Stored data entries
↓

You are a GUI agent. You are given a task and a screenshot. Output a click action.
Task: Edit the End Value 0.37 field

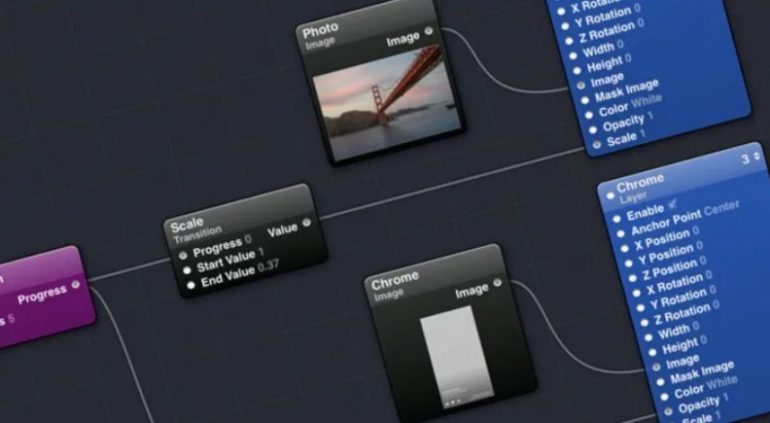pyautogui.click(x=268, y=267)
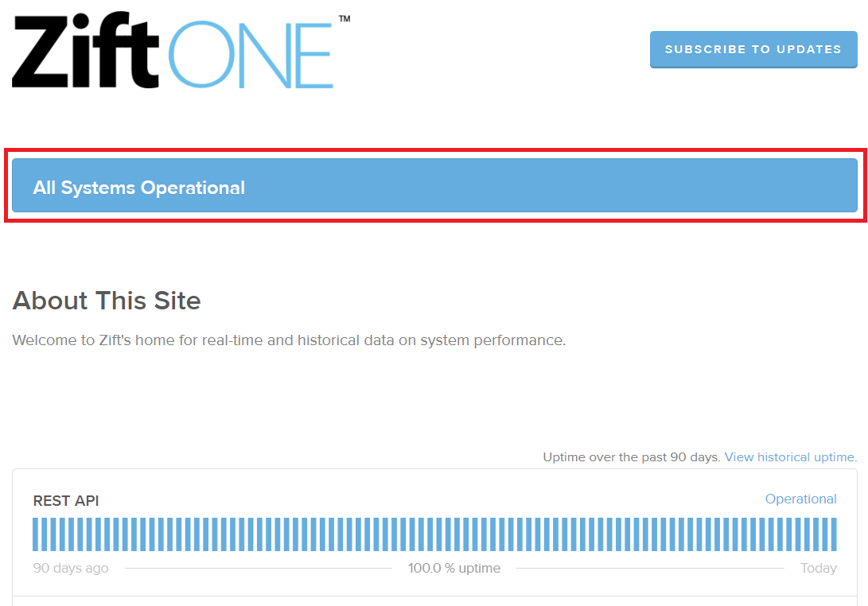Click the REST API component label
Screen dimensions: 868x606
click(x=65, y=500)
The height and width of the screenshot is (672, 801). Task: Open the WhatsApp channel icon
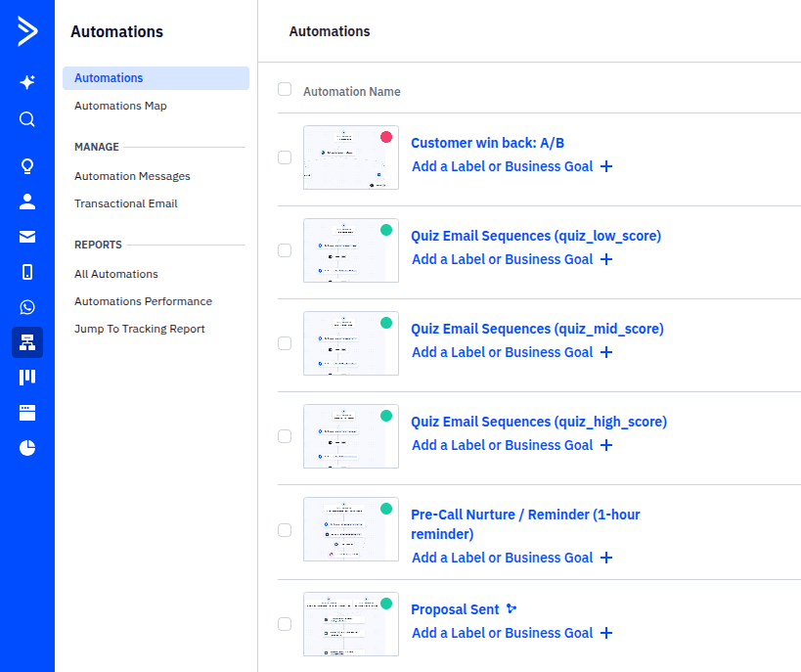click(26, 306)
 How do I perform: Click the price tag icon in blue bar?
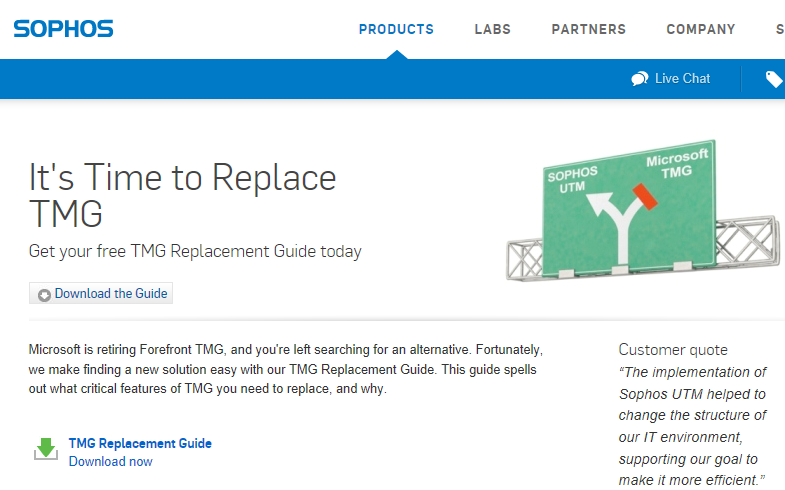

↑

Task:
An exact copy of all the lines above is required, with the pictures removed.

Problem solution:
You are a GUI agent. You are given a task and a screenshot. Output a click action.
Task: Edit the End Value 0.37 field

pyautogui.click(x=268, y=267)
Click the REST API component label
Screen dimensions: 868x606
click(x=65, y=500)
The height and width of the screenshot is (672, 801). Task: Open the WhatsApp channel icon
click(26, 306)
 How do I perform: Click the price tag icon in blue bar?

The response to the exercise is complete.